They say that Easter is the only time it is safe to put all your eggs in one basket. Nope. Not true.
If I did that, in MY house, by the time I got to the basket there probably wouldn’t even be one left for me. π
This is not because my children are selfish. Or because they don’t care about their mom. (In fact, my daughter will tell me it is because she cares, and is trying to help me lose weight π )
It is simply because, well, they love chocolate.
And they know their mom – if it’s left lying around, it’s for us – if mom wanted it for herself, she would have hidden it π
Something was missing for me this Easter. By the time Sunday lunch rolled around, I felt a bit restless, trying to determine what it could be. (We celebrate Easter on Easter Sunday – the chocolate overload dished out in the morning, and a delicious roast dinner at lunchtime.)
I put the ‘missing part’ down to the fact that by the time Sunday rolled around I was utterly exhausted, after the events of the last few weeks, both emotional and physical. Pain didn’t help – I’d helped move my mothers care home and lifting boxes, carrying things etc. isn’t quite a great thing to be doing when you suffer from old back injuries.

Exercise tasks -
**1)** Answer these from the Easter post:
(a) What reason does the daughter give for taking the chocolate?
(b) What does the family eat at lunchtime on Easter Sunday?
(c) Whose care home did the writer help move?
**2)** Write out the Easter post word for word, from "They say that" up to and including "dinner at lunchtime.)".
The listing that comes next is separate from the Easter post.

Extracted data -
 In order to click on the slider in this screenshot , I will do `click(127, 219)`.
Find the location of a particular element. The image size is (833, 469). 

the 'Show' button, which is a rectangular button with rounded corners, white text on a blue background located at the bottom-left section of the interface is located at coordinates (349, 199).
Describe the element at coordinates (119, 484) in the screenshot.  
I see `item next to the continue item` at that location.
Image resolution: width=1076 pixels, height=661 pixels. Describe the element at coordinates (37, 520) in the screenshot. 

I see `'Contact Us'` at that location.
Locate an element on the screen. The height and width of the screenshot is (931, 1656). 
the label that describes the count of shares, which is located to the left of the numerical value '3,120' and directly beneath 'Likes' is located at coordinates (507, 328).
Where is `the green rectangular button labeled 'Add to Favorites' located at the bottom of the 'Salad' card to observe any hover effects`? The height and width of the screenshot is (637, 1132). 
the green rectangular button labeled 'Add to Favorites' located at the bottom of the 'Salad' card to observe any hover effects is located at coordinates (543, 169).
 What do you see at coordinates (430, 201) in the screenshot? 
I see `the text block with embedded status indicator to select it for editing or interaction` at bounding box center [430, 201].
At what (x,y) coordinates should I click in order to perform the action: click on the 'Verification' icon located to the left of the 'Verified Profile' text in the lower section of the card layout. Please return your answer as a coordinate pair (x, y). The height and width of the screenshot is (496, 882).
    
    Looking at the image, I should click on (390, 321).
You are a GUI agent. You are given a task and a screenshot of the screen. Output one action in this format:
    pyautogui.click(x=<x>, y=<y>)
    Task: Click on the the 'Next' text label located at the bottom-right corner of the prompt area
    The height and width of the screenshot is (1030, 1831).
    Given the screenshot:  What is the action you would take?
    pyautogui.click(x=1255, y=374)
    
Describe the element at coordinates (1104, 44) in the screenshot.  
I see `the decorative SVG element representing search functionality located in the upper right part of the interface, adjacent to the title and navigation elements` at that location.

Results by task -
**1)**
(a) She cares and is trying to help her mom lose weight.
(b) A delicious roast dinner.
(c) The writer's mother's.

**2)**
They say that Easter is the only time it is safe to put all your eggs in one basket. Nope. Not true.
If I did that, in MY house, by the time I got to the basket there probably wouldn’t even be one left for me. π
This is not because my children are selfish. Or because they don’t care about their mom. (In fact, my daughter will tell me it is because she cares, and is trying to help me lose weight π )
It is simply because, well, they love chocolate.
And they know their mom – if it’s left lying around, it’s for us – if mom wanted it for herself, she would have hidden it π
Something was missing for me this Easter. By the time Sunday lunch rolled around, I felt a bit restless, trying to determine what it could be. (We celebrate Easter on Easter Sunday – the chocolate overload dished out in the morning, and a delicious roast dinner at lunchtime.)